Dec 30, 2010 14:23 GMT  ·  By
Scientists find microbes underneath the oceanic crust that live on a geological timescale
   Scientists find microbes underneath the oceanic crust that live on a geological timescale

Working off the coast of Peru, a team of researchers was a short while ago able to study a population of the microbes that live beneath the Pacific Ocean floor. These microorganisms are the closest thing to asteroid/extinction-proof lifeforms in the world. The microbes live at geological timescales.

The group believes that the ancient microbes it found may account for as much as 10 percent of Earth's living biomass, which means that they may have had, and still have, a determining influence on our planet's natural carbon cycle.

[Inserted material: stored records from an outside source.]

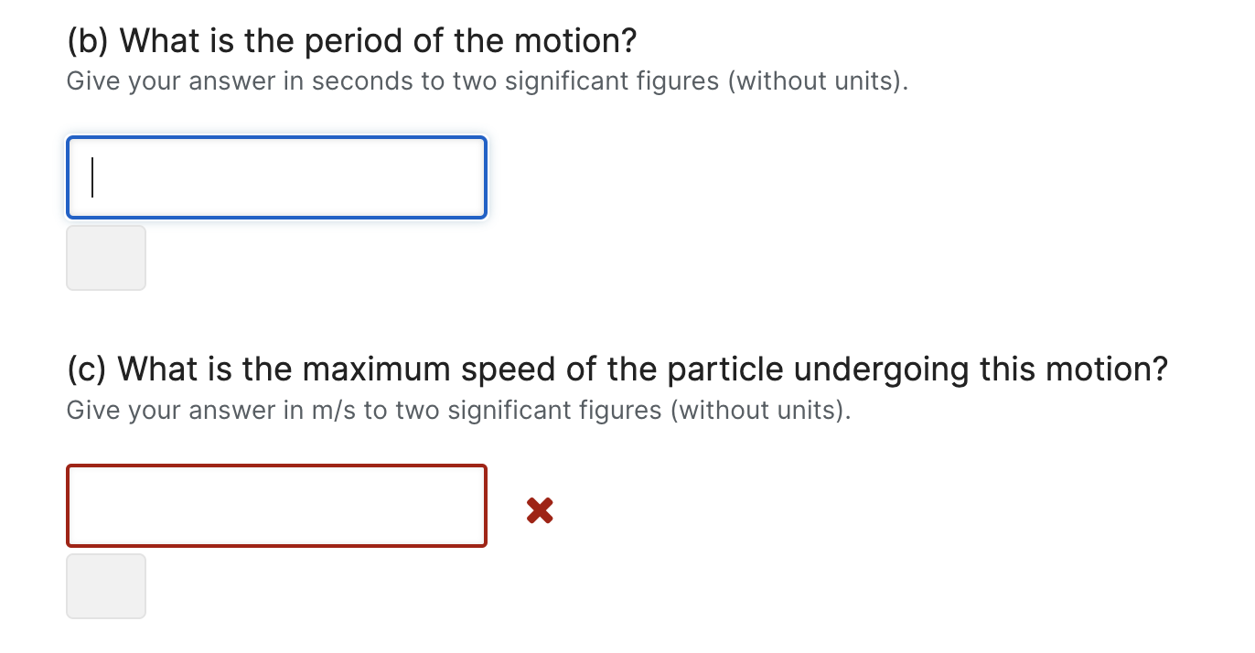Click the small rounded square under question (c)
Viewport: 1255px width, 653px height.
pyautogui.click(x=105, y=585)
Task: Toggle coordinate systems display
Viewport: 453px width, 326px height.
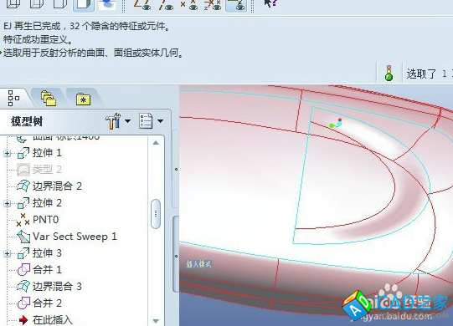Action: pos(213,4)
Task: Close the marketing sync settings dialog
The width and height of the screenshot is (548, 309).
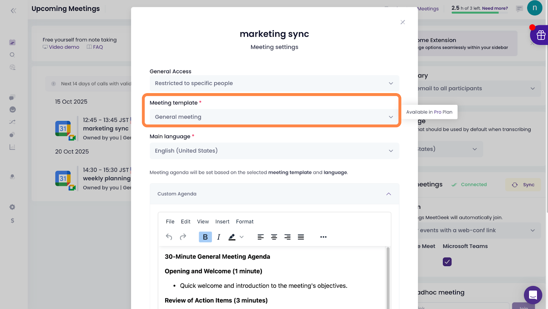Action: pyautogui.click(x=402, y=22)
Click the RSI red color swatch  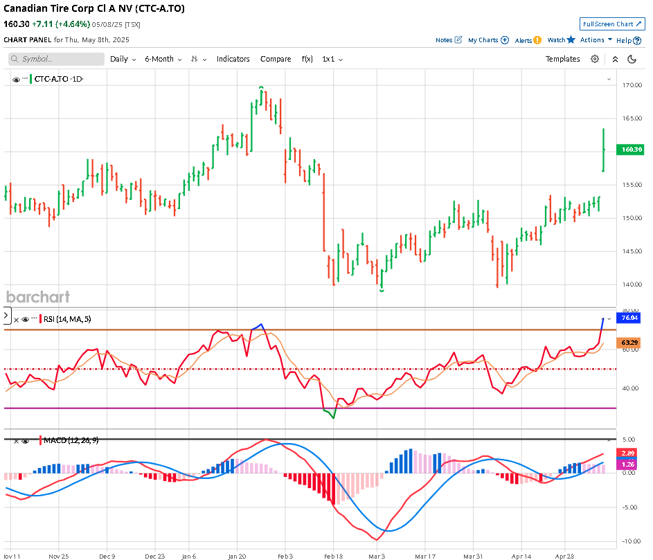point(40,319)
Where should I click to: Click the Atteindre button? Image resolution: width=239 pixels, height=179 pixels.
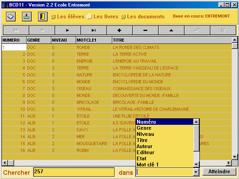pos(219,172)
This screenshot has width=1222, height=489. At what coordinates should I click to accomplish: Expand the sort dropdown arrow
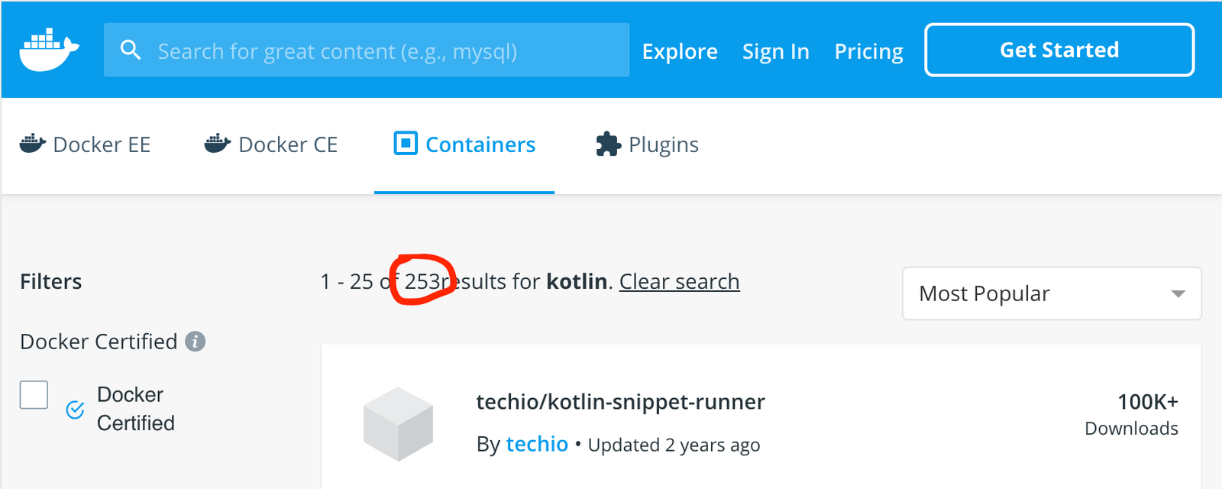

During the research, the interdisciplinary research group collected deep-crust samples from a number of locations off the Peruvian shore. Subsequent analysis of the “catch” showed that most of the microbes alive in these inhospitable areas live on geological timescales.

An important aspect of the effort was to compare the microorganisms living deep below the ocean floor with similar ones living in the water, near the surface. The results could aid us in our quest for finding life on other planets.

“Our first study, back in 2006, made some estimates that the cells could double every 100 to 2,000 years,” explains biochemist Jennifer F. Biddle, PhD.

She is also a former postdoctoral fellow in geosciences at the Pennsylvania State University. “Now we have the first comprehensive look at the genetic makeup of these microbes,” she says.

“The Peruvian Margin is one of the most active surface waters in the world and lots of organic matter is continuously being deposited there,” reveals Christopher H. House, associate professor of geosciences at Penn State.

He is also the director of the Penn State Astrobiology Research Center, and the firector of the Pennsylvania Space Grant Consortium, Daily Galaxy reports.

“The results show that this subsurface environment is the most unique environment yet studied metagenomic approach known today. The world does look very different below the sediment surface,” House explains.

Metagenomics is an approach in which samples of sediments are analyzed in bulk, and are sequenced without separation. This allows experts to discover unknown organisms, and also to establish the approximate composition of the ancient ecosystems they are analyzing.

“In essence, these microbes are almost, practically dead by our normal standards. They metabolize a little, but not much. We do not expect the microbes in other places to be these microbes exactly. But, they could be living at a similar slow rate,” he concludes.

Possible places where such lifeforms could exist include Martian aquifers, the hydrothermal vents beneath the ices covering the Jovian moon Europa, or beneath the thick crust covering Enceladus, Saturn's icy moon.